Section of Biomedical Image Analysis, Department of Radiology, University of Pennsylvania, PA 19104, USA.
NeuroImage (Impact Factor: 6.36). 07/2008; 41(2):277-85. DOI: 10.1016/j.neuroimage.2008.02.043
Source: PubMed


This work builds upon previous studies that reported high sensitivity and specificity in classifying individuals with mild cognitive impairment (MCI), which is often a prodromal phase of Alzheimer's disease (AD), via pattern classification of MRI scans. The current study integrates MRI and PET (15)O water scans from 30 participants in the Baltimore Longitudinal Study of Aging, and tests the hypothesis that joint evaluation of structure and function can yield higher classification accuracy than either alone.

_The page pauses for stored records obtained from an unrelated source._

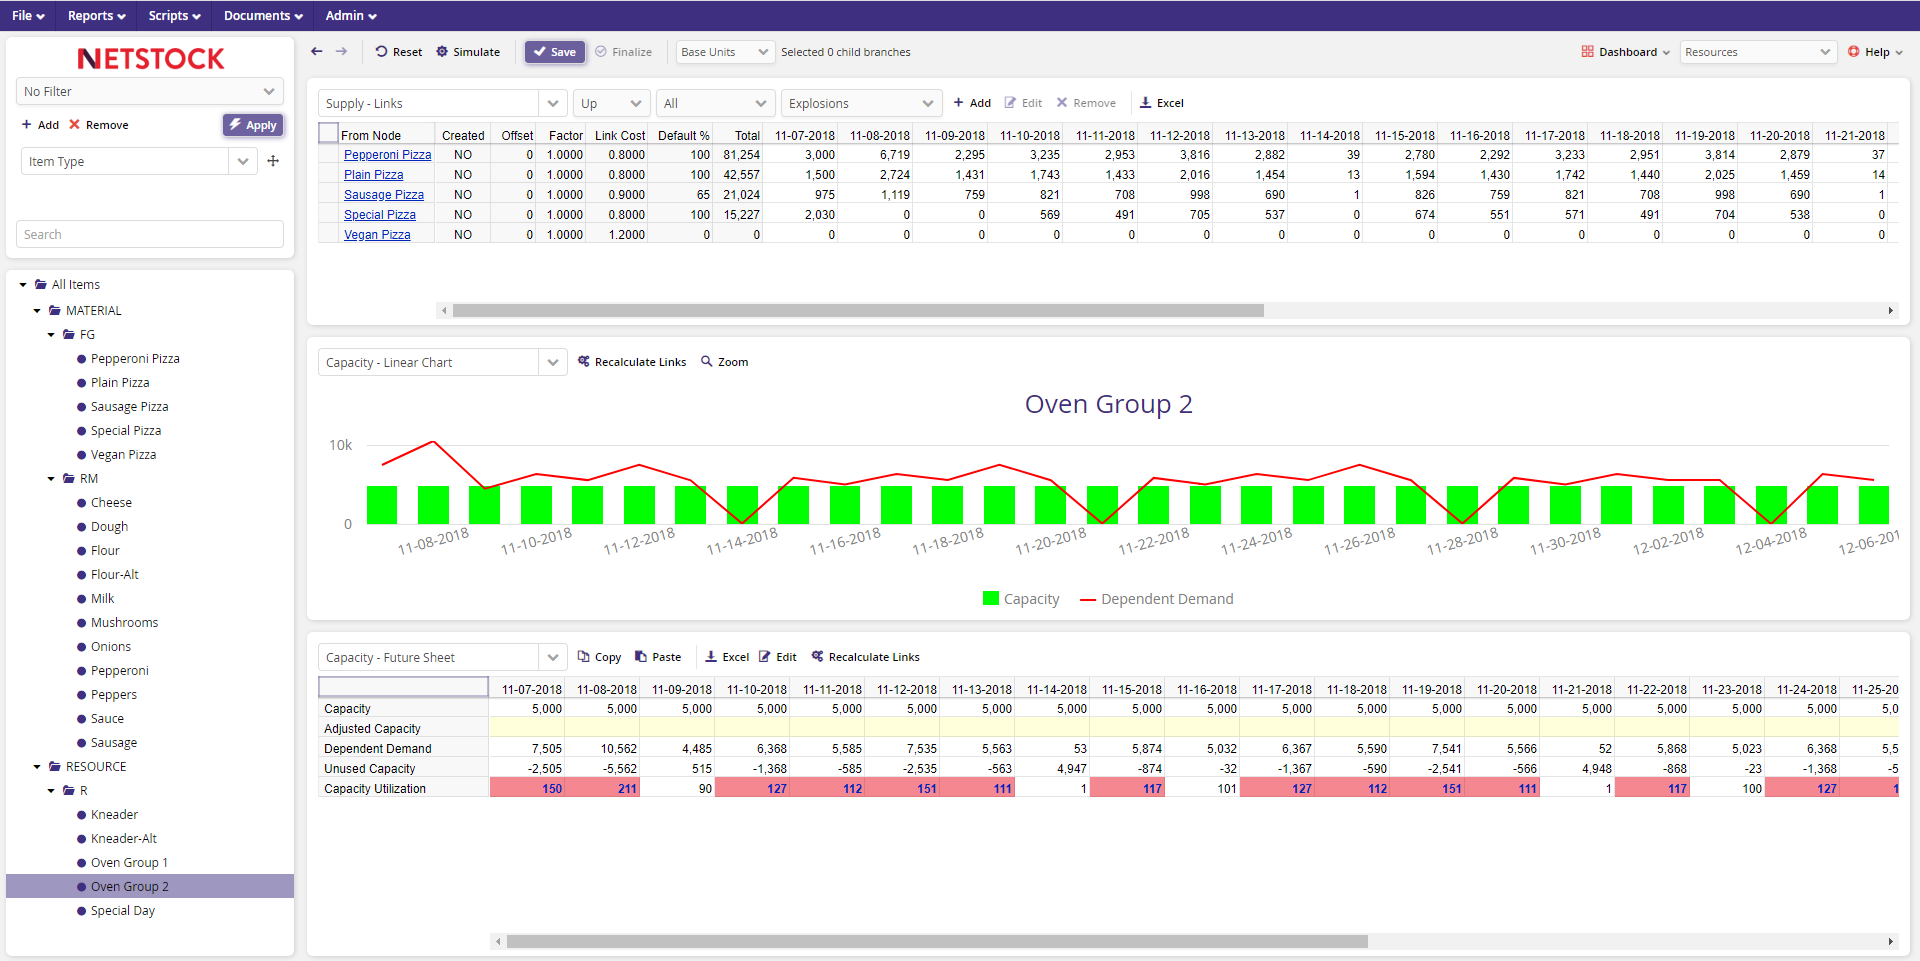Screen dimensions: 1920x961
Task: Open the No Filter dropdown
Action: pyautogui.click(x=150, y=91)
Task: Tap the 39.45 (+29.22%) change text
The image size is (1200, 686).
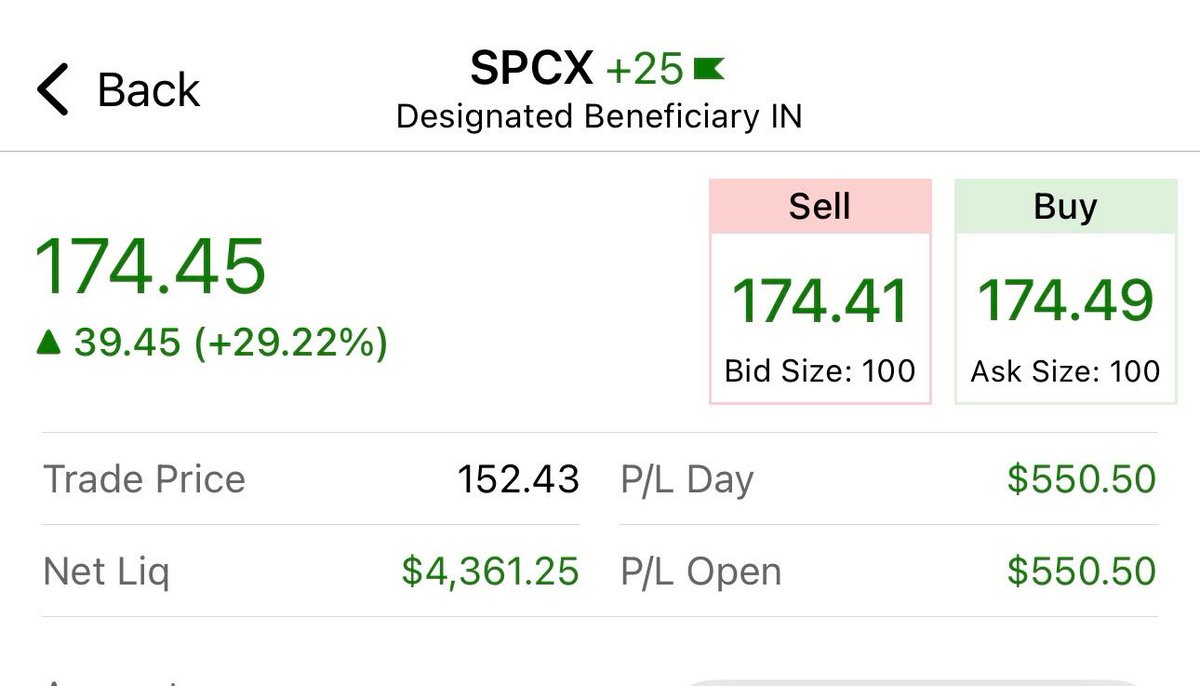Action: (x=230, y=344)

Classification rates of up to 100% accuracy were achieved via leave-one-out cross-validation, whereas conservative estimates of generalization performance in new scans, evaluated via bagging cross-validation, yielded an area under the receiver operating characteristic (ROC) curve equal to 0.978 (97.8%), indicating excellent diagnostic accuracy. Spatial maps of regions determined to contribute the most to the classification implicated many temporal, prefrontal, orbitofrontal, and parietal regions. Detecting complex patterns of brain abnormality in early stages of cognitive impairment has pivotal importance for the detection and management of AD.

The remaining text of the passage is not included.